Weird, huh? He told me later that he could tell he'd hit a nerve, but he had no idea he'd hit THAT kind of nerve. We haven't talked about it since. Possibly because he doesn't enjoy terrorizing people. I really can't explain my reaction. (And I DON'T want to talk about it! :stop:) But, I suspect there's a connection between what you all have been talking about and what he was talking about. I'm not quite sure how "You LOVE them!" is an actual therapeutic approach...
 
I was going to say I loved @Eleanor's above, yes! Empathy & care for others is one of the few things overcomes my fears.

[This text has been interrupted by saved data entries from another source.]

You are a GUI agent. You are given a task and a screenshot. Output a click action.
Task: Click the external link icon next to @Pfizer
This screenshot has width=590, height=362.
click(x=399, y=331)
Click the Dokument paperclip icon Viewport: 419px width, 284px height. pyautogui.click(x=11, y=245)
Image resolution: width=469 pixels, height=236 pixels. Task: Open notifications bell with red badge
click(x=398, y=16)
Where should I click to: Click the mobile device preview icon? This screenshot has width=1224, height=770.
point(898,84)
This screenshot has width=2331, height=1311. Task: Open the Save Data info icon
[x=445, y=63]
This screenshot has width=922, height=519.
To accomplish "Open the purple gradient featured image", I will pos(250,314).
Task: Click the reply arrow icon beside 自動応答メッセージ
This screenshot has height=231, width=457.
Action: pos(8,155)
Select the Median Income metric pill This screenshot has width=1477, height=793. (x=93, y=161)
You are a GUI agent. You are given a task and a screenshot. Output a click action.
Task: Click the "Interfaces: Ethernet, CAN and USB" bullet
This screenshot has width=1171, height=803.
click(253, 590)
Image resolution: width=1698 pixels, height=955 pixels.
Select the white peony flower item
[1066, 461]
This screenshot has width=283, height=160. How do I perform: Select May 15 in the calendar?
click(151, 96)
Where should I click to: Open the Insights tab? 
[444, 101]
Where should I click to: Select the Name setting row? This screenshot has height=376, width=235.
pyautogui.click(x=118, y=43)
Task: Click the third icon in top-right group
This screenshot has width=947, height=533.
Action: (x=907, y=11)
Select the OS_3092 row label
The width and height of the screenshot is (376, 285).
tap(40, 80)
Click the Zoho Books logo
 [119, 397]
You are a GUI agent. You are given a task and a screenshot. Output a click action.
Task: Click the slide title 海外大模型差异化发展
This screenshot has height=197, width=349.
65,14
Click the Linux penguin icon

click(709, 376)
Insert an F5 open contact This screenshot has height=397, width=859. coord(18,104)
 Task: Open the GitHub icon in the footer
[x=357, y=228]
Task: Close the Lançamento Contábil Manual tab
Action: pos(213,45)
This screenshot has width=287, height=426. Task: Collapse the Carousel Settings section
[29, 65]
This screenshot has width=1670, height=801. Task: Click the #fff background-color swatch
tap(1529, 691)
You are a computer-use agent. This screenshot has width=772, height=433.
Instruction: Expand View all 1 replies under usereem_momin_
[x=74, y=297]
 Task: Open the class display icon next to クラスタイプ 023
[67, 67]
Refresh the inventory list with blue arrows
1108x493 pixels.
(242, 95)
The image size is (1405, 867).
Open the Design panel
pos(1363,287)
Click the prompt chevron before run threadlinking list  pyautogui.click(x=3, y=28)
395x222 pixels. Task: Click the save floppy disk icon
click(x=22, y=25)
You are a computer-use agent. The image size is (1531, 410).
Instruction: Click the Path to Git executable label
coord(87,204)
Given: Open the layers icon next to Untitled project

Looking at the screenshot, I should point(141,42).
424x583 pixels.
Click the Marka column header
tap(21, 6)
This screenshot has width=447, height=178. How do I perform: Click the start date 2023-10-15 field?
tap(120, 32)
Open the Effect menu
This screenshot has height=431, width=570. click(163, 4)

Then I read @scout 's. :wideeyed: Not sure what to say. :wideeyed: :confused: :sorry: :nailbiting: :bag: :eek: :wideeyed: :notworthy:
 
... "So, what do you do with them?" (Meaning shame based people.) He responded by leaning forward and loudly saying "You LOVE them!" Scared me half to death! LOL Seriously. I didn't tell him until later,
[snip]
We haven't talked about it since. Possibly because he doesn't enjoy terrorizing people. I really can't explain my reaction. (And I DON'T want to talk about it! :stop:) But, I suspect there's a connection between what you all have been talking about and what he was talking about. I'm not quite sure how "You LOVE them!" is an actual therapeutic approach...

Relate, relate, relate... tough one. Best as I can say... I try, I try, I try then... ka-BOOM. But it's getting better and a whole lot less scary. I vote you pursue the topic when you've got some levity and see what else he says about it... I'm all EARS!!!